Without reproducing any picture, copy the records word for word.

= Beginning of Section =

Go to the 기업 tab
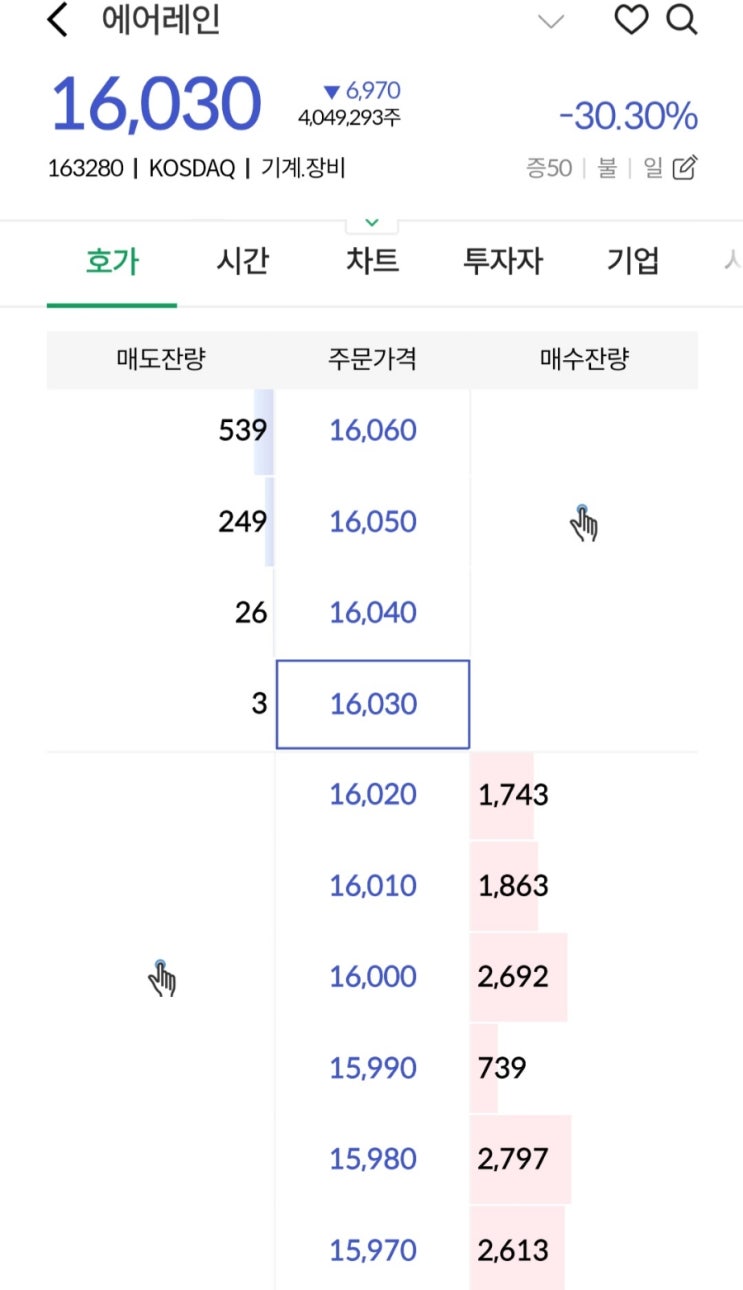 (633, 262)
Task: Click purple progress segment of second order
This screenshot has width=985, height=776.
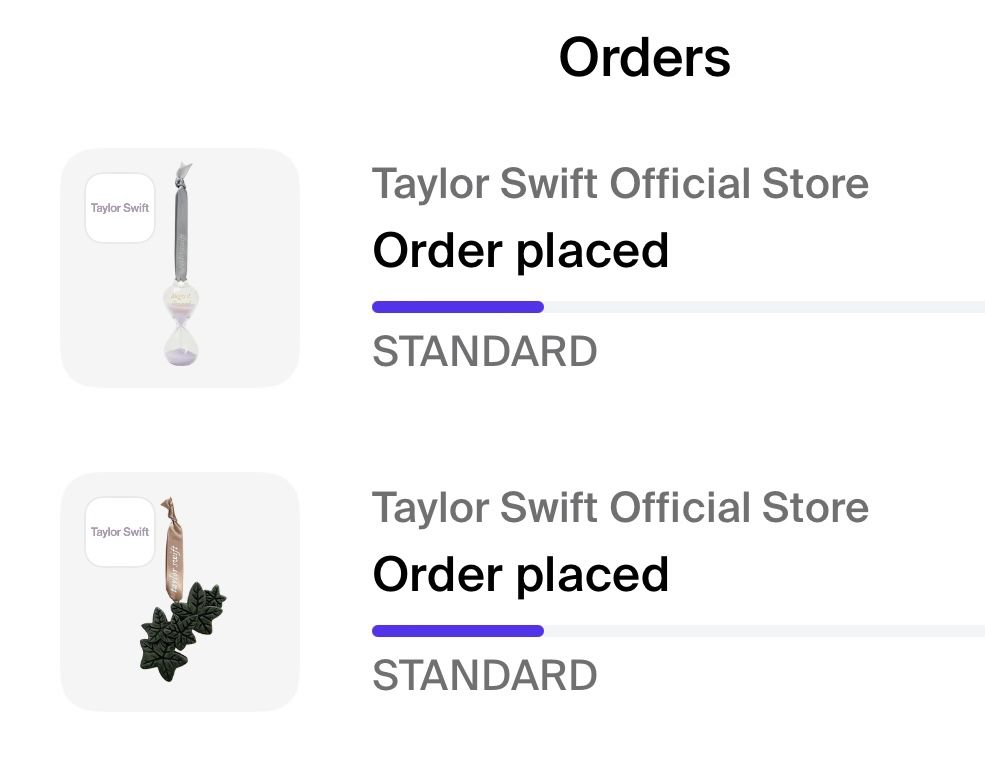Action: click(x=458, y=631)
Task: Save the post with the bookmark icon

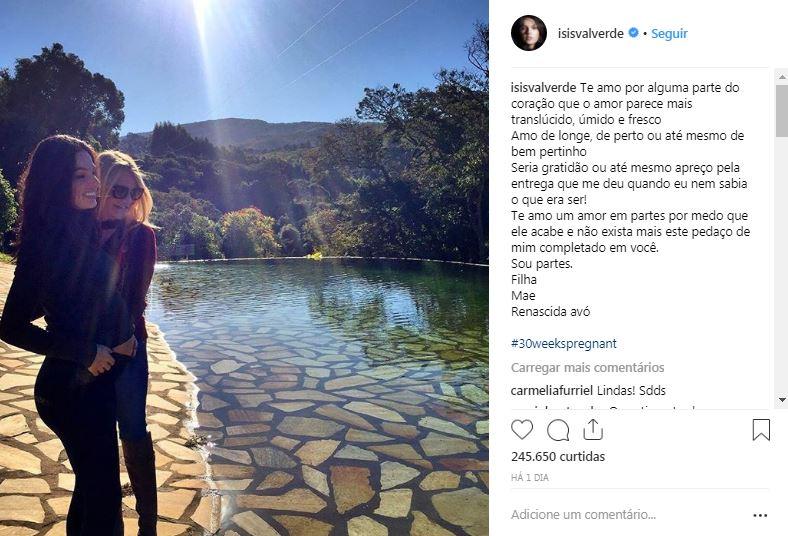Action: (761, 430)
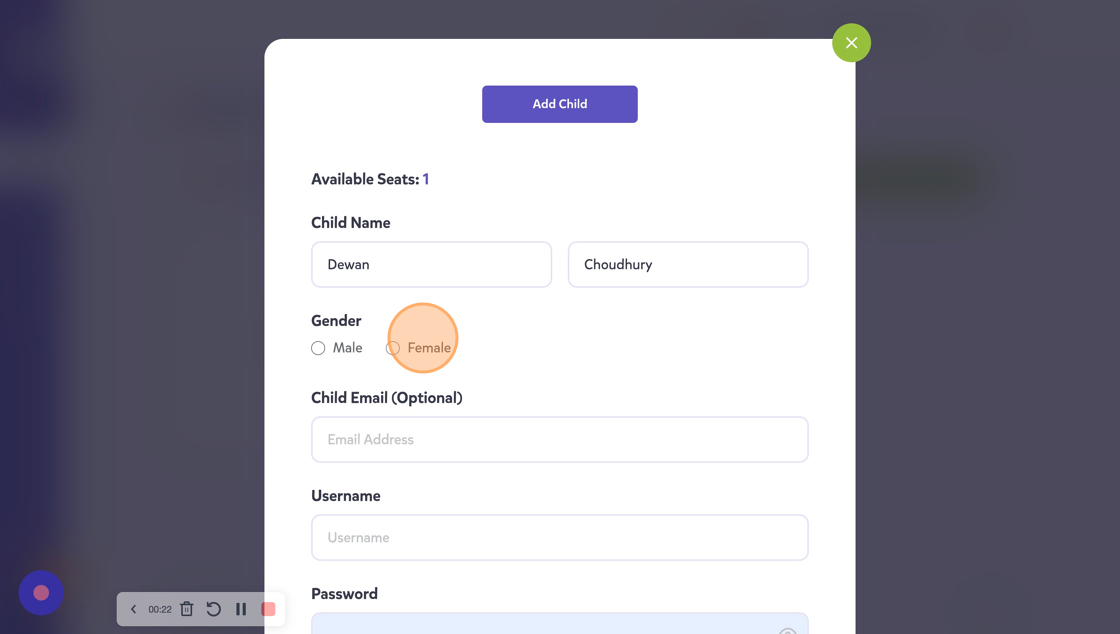
Task: Open the round purple recorder widget
Action: tap(41, 593)
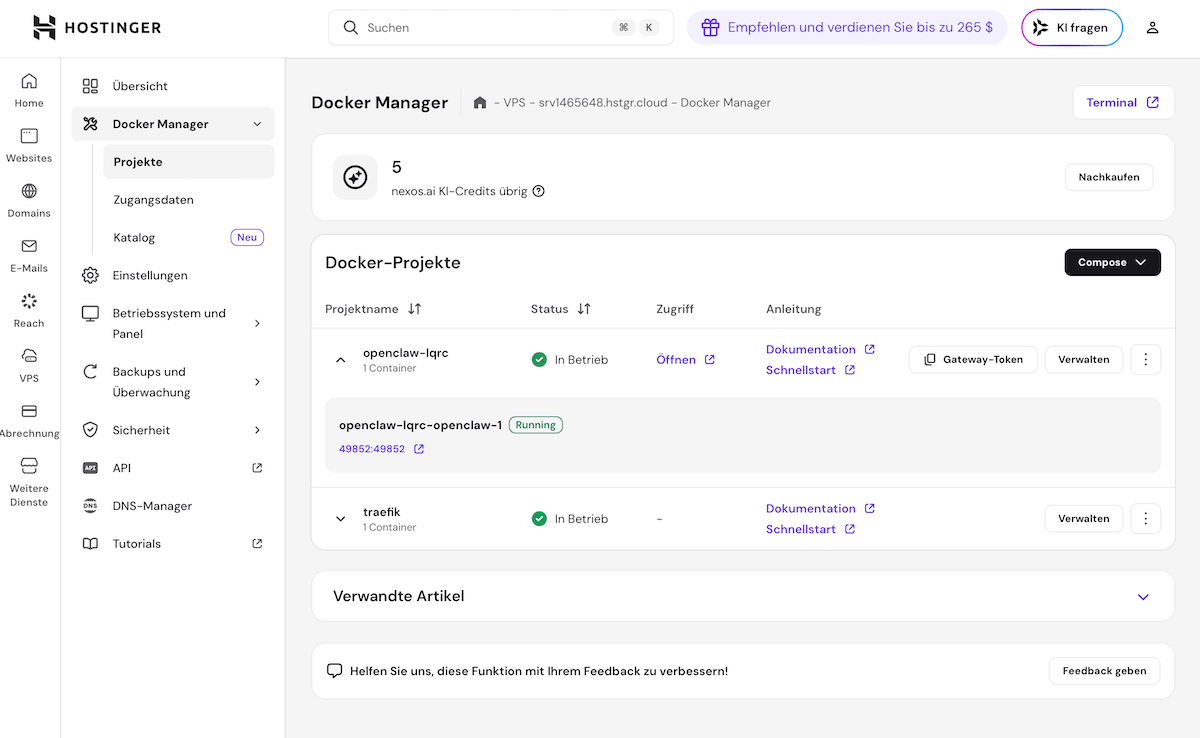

= End of Section =

## Solution to the problem
Go to the 기업 tab
 (633, 262)
Task: Click purple progress segment of second order
This screenshot has width=985, height=776.
Action: click(x=458, y=631)
Task: Save the post with the bookmark icon

Action: (761, 430)
Task: Open the round purple recorder widget
Action: tap(41, 593)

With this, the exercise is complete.